Saint Thomas Aquinas taught that a mistake about understanding creation results in a mistake about understanding God. Theologian Matthew Fox wrote beautifully about this in his book, “The Tao Of Thomas Aquinas,” when he says that according to Aquinas, all the mistakes we make about nature steer us away from our understanding of divinity. Our pursuit of truth – evidenced in nature – shows us that everything is connected in a delicate web of life. Our interdependence allows us to be in community with deep compassion. Compassion, Aquinas says, is the working out of our interdependence.
This week all eyes are on Glasgow, Scotland for COP26, perhaps one of our last global opportunities for a coordinated change in how we approach climate change. To this point, we have made many mistakes about creation: believing that nature is available for our endless consumption, that short-term profit outweighs plenary survival, access to resources should be owned by a few rather than available to all, and in the end, technology will save us.

> [Data]
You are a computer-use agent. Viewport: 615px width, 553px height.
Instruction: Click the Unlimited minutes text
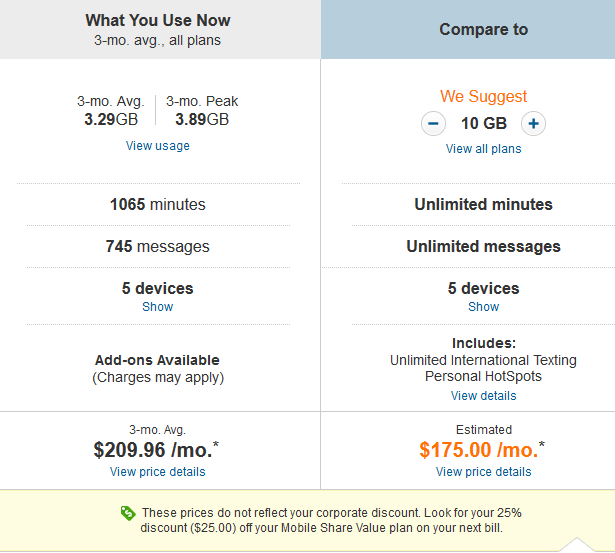[x=484, y=204]
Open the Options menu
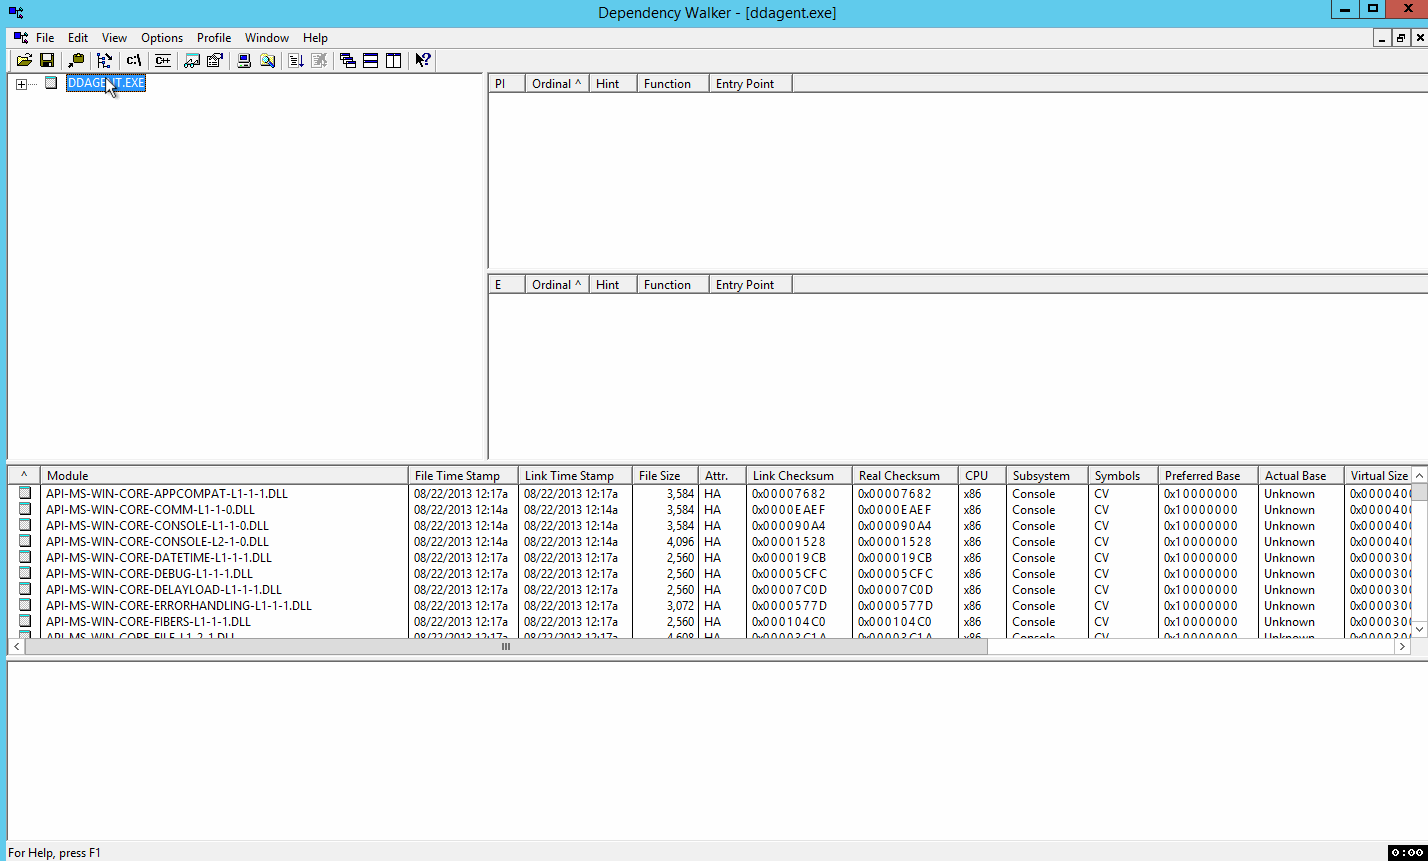 tap(161, 37)
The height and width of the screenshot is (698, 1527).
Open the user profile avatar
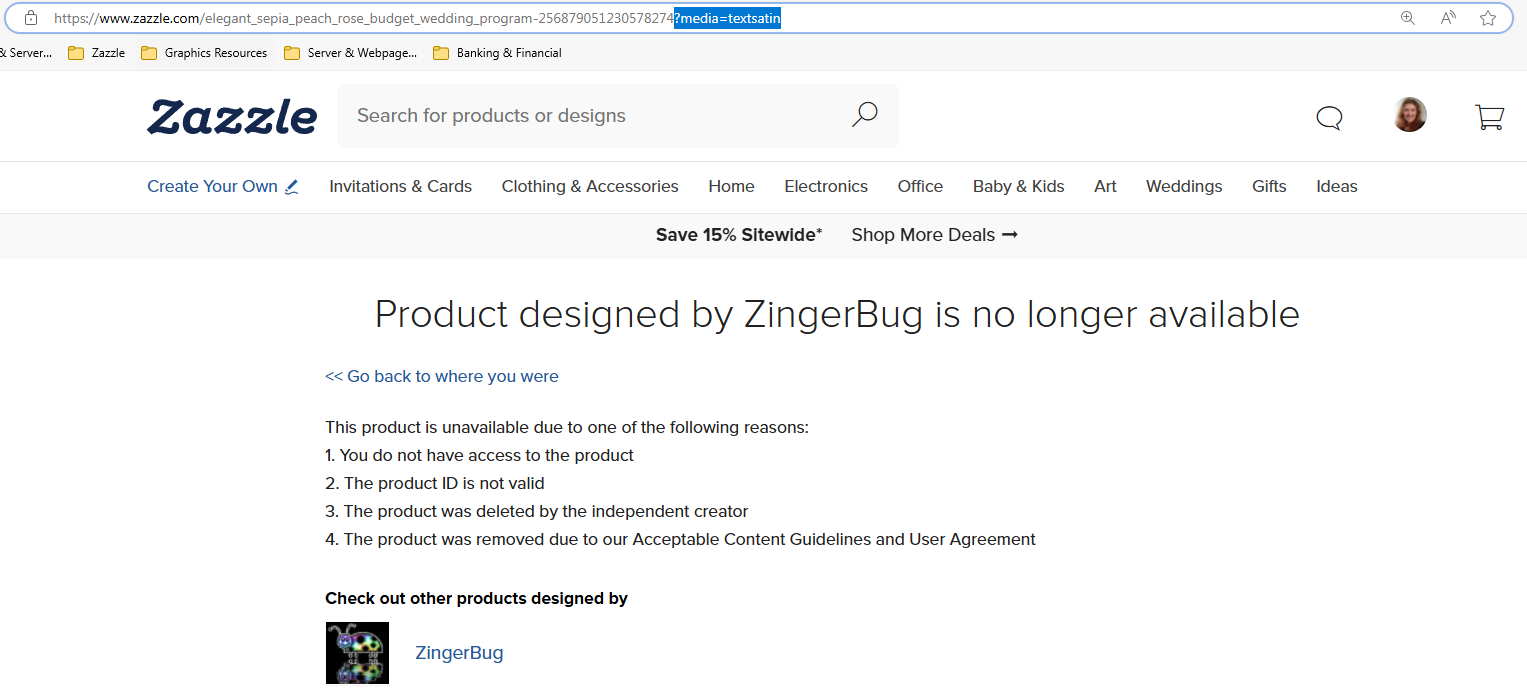point(1410,115)
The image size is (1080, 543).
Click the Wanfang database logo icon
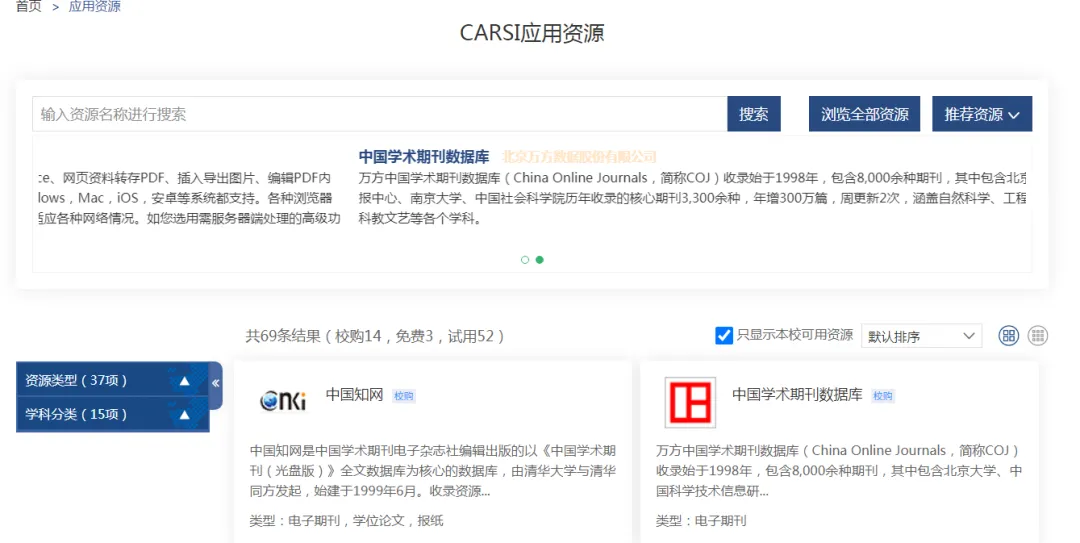[690, 402]
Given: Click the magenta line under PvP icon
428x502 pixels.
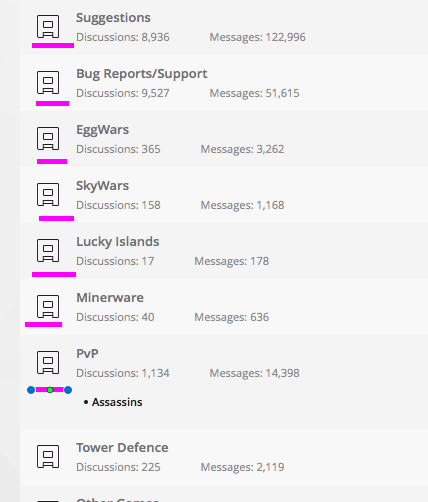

> [Work to be completed]
Answer these questions about the passage on Aquinas and creation above.
(a) What does Aquinas say compassion is?
(b) What is the title of the book by Matthew Fox that the passage names?
(c) In which city and country is COP26 taking place?

> [Output for this task]
(a) Compassion is the working out of our interdependence.
(b) "The Tao Of Thomas Aquinas"
(c) Glasgow, Scotland